Task details:
Every line of the data that contains the string "ellipsis" must be copied.
[[ Extracted entries, beginning ]]
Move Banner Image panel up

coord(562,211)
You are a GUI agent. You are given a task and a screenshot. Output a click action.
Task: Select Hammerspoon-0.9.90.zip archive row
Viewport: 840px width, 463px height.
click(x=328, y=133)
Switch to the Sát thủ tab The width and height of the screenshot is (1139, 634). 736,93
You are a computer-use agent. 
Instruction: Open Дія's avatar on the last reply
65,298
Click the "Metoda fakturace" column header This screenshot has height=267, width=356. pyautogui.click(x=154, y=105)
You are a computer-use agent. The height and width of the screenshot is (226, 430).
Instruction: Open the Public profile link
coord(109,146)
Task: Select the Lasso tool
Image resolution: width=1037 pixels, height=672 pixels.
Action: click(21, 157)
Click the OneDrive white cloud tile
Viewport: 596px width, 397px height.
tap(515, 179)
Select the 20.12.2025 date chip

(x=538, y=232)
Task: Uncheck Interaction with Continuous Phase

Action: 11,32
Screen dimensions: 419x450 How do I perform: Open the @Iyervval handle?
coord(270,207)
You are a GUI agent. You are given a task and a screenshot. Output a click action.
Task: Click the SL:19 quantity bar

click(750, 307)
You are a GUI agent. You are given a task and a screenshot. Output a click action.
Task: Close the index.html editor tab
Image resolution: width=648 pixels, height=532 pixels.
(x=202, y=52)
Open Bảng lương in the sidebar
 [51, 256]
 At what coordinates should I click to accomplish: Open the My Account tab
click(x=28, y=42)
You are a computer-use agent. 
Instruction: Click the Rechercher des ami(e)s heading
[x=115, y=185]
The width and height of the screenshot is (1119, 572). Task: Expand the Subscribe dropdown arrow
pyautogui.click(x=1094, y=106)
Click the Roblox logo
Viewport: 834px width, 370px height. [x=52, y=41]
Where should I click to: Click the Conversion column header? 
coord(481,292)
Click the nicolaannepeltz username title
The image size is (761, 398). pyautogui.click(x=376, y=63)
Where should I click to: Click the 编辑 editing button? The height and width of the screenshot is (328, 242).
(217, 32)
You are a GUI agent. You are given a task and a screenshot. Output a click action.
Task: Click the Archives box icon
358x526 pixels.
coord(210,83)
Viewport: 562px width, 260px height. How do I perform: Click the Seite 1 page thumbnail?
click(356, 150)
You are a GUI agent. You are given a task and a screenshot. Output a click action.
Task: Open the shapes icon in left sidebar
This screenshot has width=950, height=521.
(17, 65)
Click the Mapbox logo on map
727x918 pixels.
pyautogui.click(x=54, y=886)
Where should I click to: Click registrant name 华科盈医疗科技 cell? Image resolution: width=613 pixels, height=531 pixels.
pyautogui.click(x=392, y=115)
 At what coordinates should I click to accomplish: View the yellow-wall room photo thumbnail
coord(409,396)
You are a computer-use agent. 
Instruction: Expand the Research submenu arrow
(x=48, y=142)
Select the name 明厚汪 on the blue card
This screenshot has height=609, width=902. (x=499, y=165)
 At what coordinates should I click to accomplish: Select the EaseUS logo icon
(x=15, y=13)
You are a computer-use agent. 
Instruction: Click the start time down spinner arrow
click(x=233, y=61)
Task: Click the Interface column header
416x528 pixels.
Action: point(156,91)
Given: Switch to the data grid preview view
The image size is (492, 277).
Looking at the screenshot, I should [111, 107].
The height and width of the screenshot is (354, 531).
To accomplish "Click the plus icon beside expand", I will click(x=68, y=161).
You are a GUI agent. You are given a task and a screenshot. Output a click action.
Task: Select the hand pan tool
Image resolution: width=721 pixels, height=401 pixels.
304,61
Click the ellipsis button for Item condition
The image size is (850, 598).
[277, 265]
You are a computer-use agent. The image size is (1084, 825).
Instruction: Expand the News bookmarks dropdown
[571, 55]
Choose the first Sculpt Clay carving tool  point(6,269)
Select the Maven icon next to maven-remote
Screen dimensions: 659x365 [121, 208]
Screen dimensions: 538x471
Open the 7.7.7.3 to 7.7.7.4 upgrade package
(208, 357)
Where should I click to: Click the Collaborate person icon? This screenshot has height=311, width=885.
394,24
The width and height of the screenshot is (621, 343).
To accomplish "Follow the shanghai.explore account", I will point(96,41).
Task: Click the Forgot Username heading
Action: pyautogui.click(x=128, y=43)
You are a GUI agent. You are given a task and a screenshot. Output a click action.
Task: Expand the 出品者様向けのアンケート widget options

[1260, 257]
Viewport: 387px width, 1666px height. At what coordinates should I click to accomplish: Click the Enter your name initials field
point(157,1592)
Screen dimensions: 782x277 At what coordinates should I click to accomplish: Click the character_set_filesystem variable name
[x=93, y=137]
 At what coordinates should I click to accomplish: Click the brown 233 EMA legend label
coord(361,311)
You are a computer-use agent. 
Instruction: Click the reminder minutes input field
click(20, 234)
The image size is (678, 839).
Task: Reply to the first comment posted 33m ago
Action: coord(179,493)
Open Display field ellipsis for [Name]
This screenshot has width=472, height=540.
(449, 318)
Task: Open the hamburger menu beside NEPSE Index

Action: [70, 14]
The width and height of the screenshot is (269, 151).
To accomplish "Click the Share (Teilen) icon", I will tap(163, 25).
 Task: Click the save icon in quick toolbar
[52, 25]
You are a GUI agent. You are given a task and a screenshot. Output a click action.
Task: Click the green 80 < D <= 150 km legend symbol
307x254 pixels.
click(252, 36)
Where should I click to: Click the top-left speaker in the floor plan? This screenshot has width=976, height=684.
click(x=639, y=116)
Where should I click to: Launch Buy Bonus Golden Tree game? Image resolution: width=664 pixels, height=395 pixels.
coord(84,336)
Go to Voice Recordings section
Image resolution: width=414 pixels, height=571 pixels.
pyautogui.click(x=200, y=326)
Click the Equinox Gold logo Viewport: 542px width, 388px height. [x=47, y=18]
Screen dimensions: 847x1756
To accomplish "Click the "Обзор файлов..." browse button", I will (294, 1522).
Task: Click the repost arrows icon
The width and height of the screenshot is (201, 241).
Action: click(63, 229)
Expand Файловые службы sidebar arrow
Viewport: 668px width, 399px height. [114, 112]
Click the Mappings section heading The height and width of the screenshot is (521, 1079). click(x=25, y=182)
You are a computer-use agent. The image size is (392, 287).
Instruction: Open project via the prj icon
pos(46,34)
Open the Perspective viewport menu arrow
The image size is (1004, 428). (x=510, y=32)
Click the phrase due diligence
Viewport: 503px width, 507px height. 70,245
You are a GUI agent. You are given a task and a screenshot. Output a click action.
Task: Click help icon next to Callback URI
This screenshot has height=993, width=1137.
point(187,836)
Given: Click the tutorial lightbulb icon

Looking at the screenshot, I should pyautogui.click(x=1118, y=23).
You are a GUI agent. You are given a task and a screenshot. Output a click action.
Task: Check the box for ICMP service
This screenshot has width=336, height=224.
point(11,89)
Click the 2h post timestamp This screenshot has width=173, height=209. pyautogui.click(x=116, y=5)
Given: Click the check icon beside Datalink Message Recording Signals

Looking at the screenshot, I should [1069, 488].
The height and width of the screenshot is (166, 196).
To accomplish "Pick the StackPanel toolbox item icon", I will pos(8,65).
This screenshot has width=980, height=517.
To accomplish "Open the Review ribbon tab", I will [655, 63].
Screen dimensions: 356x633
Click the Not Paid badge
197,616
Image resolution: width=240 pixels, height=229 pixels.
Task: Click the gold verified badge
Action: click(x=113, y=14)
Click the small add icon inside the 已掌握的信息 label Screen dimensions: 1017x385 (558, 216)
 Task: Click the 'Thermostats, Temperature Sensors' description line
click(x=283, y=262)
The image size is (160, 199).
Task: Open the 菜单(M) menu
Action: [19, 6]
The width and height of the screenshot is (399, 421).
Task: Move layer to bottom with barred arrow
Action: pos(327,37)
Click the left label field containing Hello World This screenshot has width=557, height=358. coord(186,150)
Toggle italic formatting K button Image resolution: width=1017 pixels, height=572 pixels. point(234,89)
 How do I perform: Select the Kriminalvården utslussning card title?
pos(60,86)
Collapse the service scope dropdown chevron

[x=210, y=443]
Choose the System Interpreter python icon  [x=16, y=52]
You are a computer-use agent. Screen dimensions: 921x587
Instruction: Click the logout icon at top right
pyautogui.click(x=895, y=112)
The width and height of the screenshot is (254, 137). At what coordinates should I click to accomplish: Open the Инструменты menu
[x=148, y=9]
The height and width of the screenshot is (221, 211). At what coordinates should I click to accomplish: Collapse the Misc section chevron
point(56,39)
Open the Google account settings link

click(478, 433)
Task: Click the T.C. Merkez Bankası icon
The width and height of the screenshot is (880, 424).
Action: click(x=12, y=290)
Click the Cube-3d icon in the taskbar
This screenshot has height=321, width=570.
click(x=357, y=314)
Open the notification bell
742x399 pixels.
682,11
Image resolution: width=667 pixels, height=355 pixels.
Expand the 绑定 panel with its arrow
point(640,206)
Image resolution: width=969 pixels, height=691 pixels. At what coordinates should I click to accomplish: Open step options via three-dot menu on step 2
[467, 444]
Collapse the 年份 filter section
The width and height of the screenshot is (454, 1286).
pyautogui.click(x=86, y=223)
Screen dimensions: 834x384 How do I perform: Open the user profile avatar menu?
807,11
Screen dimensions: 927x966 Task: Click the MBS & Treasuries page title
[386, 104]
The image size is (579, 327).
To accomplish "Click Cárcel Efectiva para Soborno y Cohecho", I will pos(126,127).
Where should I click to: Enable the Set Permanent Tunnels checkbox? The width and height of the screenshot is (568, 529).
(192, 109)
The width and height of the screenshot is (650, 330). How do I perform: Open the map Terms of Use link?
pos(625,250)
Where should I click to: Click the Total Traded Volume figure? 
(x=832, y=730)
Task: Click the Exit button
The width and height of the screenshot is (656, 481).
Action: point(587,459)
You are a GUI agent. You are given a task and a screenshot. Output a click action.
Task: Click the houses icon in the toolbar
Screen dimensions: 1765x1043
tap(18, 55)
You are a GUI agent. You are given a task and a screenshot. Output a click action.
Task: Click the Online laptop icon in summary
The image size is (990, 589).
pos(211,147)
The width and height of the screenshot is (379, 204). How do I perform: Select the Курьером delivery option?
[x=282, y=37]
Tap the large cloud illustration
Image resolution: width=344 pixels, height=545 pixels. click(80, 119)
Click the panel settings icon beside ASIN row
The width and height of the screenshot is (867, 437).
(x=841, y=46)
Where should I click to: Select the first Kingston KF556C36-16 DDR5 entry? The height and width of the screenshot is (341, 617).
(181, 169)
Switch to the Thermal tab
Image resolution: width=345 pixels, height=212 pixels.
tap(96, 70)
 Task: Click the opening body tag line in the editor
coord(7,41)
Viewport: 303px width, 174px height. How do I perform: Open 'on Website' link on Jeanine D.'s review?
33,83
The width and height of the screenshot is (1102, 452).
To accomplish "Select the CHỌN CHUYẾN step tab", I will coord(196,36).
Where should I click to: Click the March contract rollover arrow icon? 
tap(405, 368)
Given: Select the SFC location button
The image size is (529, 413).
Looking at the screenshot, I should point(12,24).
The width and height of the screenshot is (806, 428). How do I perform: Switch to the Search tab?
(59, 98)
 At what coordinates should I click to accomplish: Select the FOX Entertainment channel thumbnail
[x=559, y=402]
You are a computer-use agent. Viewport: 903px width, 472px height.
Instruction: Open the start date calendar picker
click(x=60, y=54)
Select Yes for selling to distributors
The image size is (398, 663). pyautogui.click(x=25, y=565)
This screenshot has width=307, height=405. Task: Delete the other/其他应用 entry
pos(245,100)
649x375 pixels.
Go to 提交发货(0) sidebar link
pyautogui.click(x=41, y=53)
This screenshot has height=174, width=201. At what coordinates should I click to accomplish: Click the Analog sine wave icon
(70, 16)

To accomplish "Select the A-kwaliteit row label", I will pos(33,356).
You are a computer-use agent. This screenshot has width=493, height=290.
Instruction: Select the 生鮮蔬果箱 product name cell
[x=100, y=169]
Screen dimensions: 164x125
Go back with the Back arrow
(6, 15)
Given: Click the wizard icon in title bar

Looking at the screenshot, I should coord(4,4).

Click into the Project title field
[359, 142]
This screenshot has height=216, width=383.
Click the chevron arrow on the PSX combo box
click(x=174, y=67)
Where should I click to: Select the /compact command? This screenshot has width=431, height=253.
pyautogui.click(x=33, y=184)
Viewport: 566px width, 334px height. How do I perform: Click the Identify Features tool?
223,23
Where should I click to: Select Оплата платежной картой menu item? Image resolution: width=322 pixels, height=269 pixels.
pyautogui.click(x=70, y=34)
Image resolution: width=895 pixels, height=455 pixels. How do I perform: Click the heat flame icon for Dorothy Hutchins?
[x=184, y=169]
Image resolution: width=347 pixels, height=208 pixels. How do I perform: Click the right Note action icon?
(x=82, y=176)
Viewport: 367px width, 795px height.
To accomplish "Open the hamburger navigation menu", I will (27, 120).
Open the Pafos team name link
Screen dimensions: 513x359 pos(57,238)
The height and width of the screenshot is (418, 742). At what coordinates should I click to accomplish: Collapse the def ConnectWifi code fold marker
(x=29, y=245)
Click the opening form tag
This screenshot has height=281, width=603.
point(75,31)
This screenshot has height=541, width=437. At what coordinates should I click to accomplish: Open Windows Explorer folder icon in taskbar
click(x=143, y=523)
[[ Extracted entries, end ]]
Answer box:
Click the ellipsis button for Item condition
Open Display field ellipsis for [Name]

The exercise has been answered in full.